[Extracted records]
== == ==

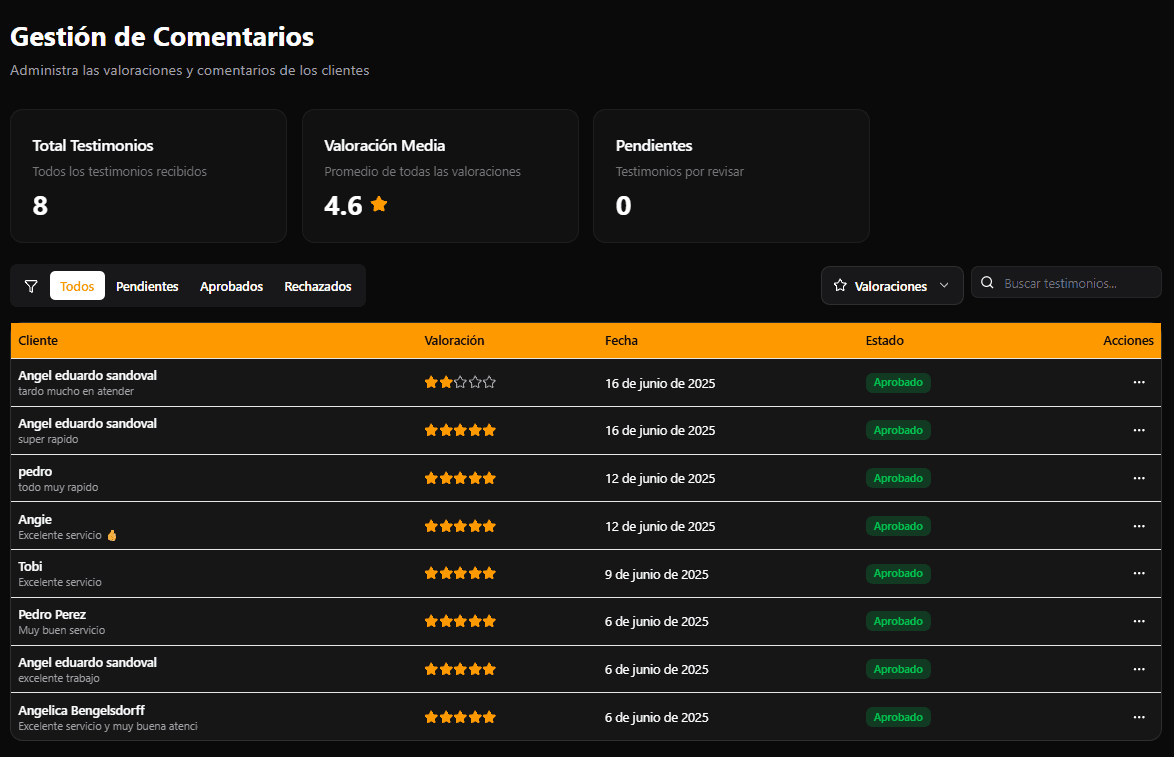Click the Valoraciones dropdown chevron arrow
This screenshot has width=1174, height=757.
click(x=944, y=286)
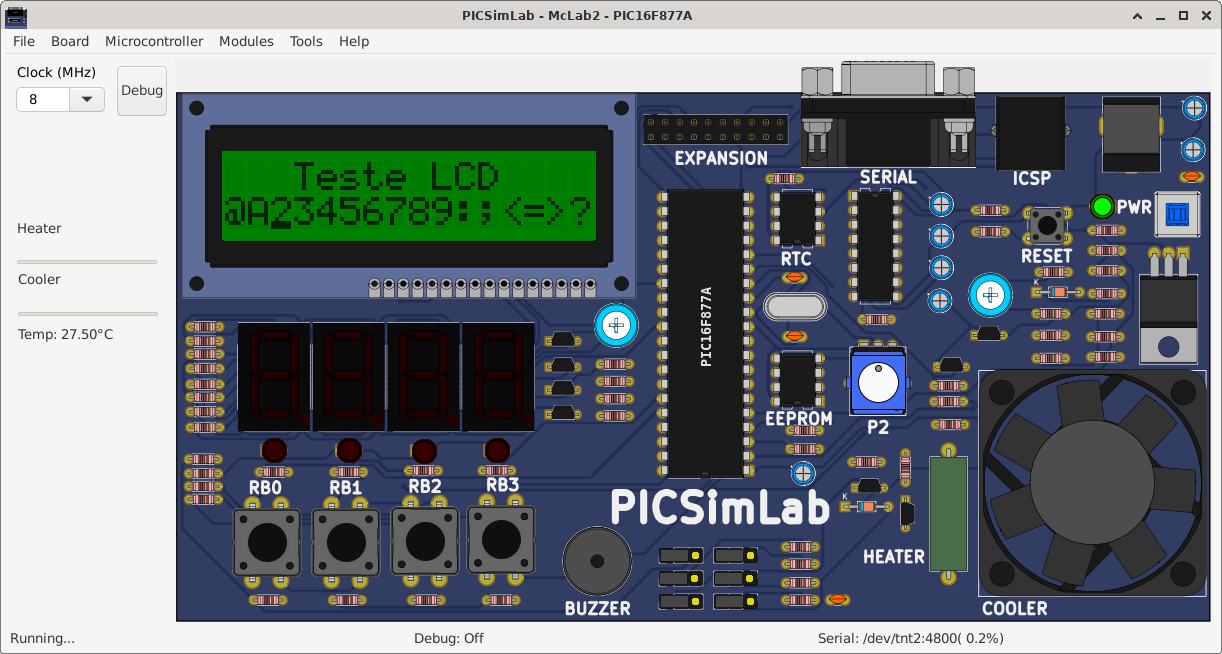The image size is (1222, 654).
Task: Click the BUZZER on the board
Action: (x=596, y=563)
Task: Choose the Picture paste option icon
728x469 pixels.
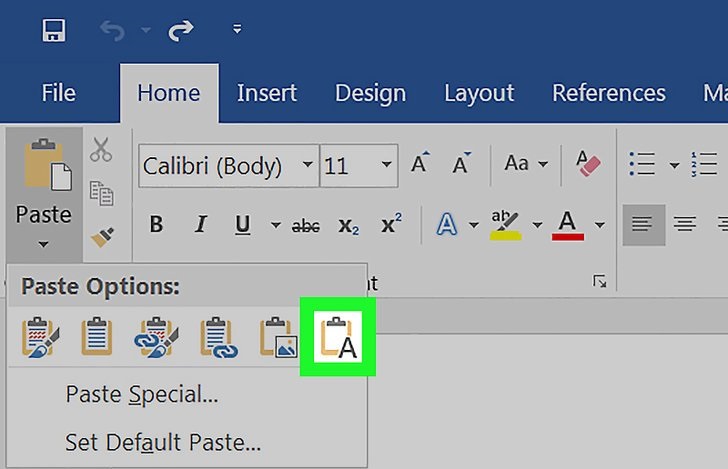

== == ==

[Goal] Can you put every line of the records above into a numbered list, skipping blank lines and leaving the pictures out?

[Solution below]
1. Click the Valoraciones dropdown chevron arrow
2. This screenshot has width=1174, height=757.
3. click(x=944, y=286)
4. The image size is (1222, 654).
5. Task: Click the BUZZER on the board
6. Action: (x=596, y=563)
7. Task: Choose the Picture paste option icon
8. 728x469 pixels.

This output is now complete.